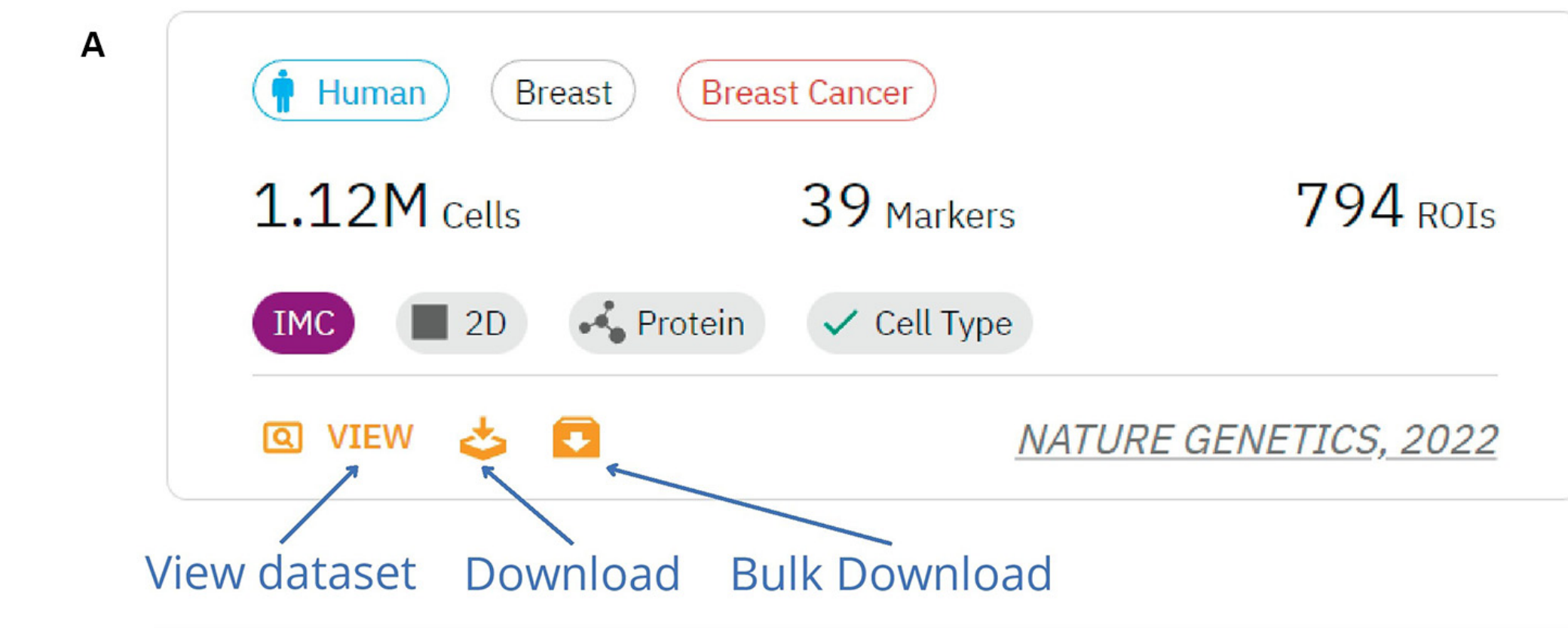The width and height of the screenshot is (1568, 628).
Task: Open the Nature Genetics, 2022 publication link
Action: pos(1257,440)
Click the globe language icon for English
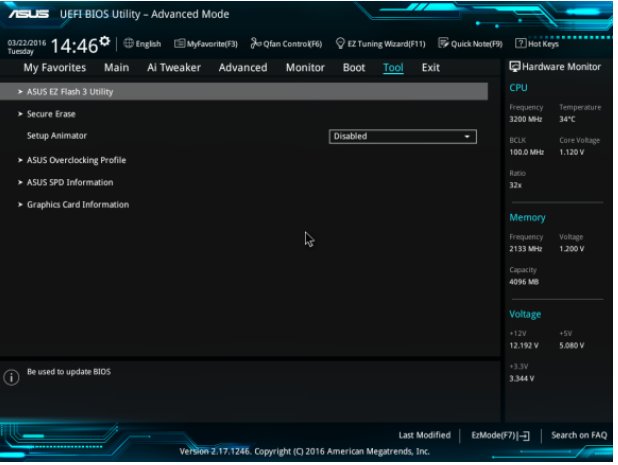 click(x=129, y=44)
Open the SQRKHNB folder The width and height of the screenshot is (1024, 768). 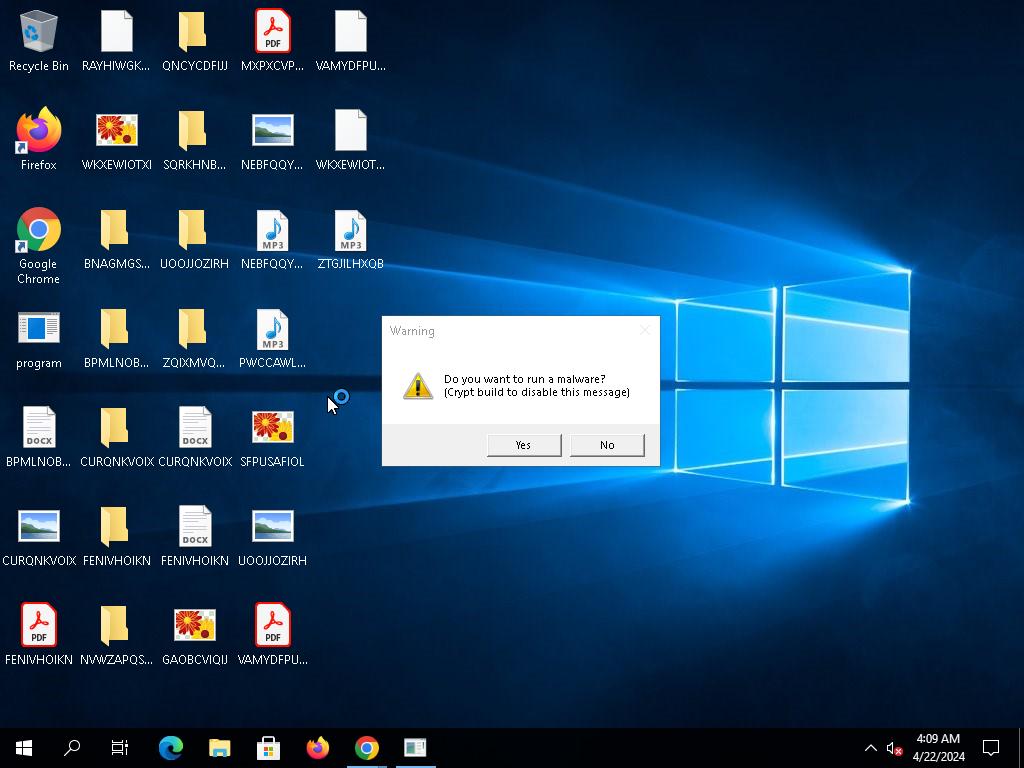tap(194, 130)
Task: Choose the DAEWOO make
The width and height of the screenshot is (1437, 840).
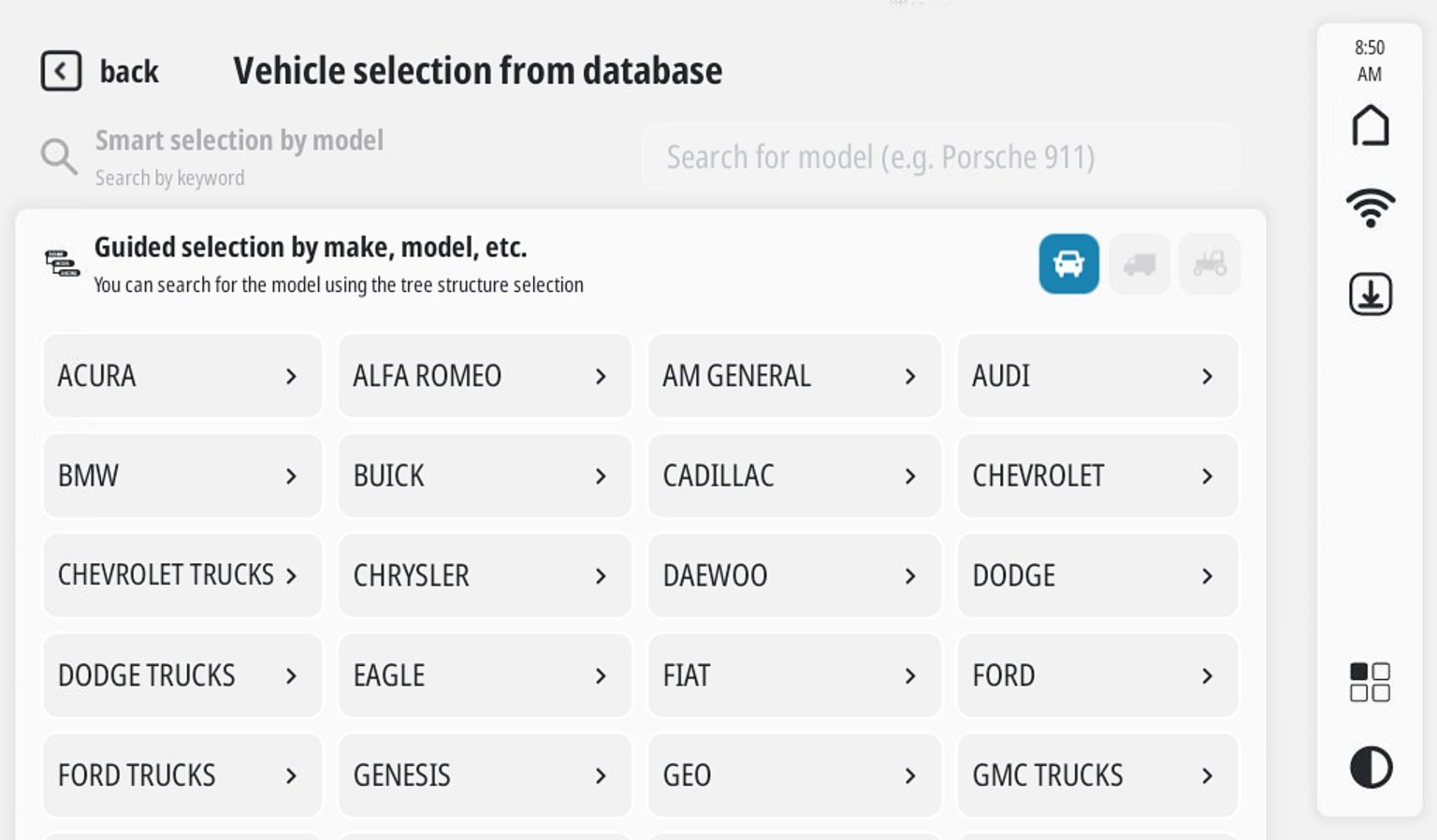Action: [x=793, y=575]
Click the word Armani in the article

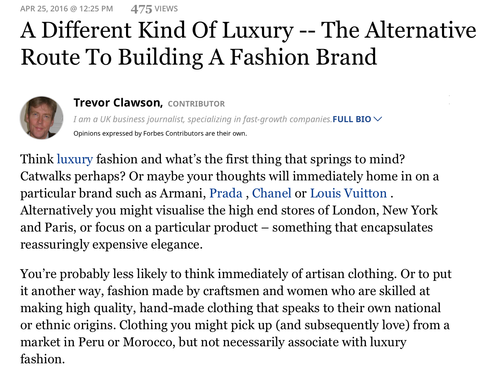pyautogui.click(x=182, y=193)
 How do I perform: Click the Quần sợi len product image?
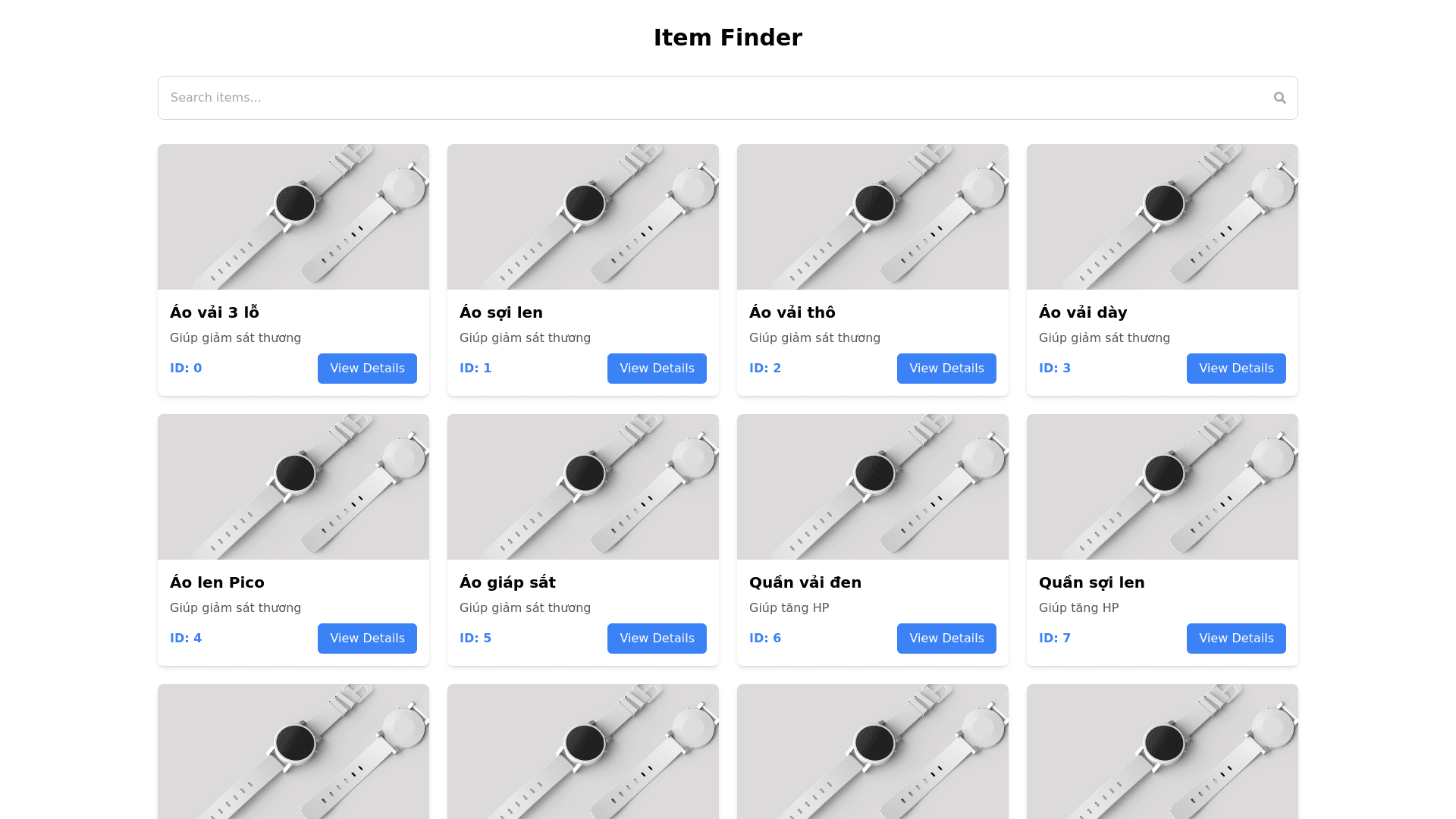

What to do
Set down again, exactly, the lines from the one with "Click the word Armani in the article" to the last line of the data, both included and pictures excluded.

Expected output
Click the word Armani in the article

pyautogui.click(x=182, y=193)
 How do I perform: Click the Quần sợi len product image?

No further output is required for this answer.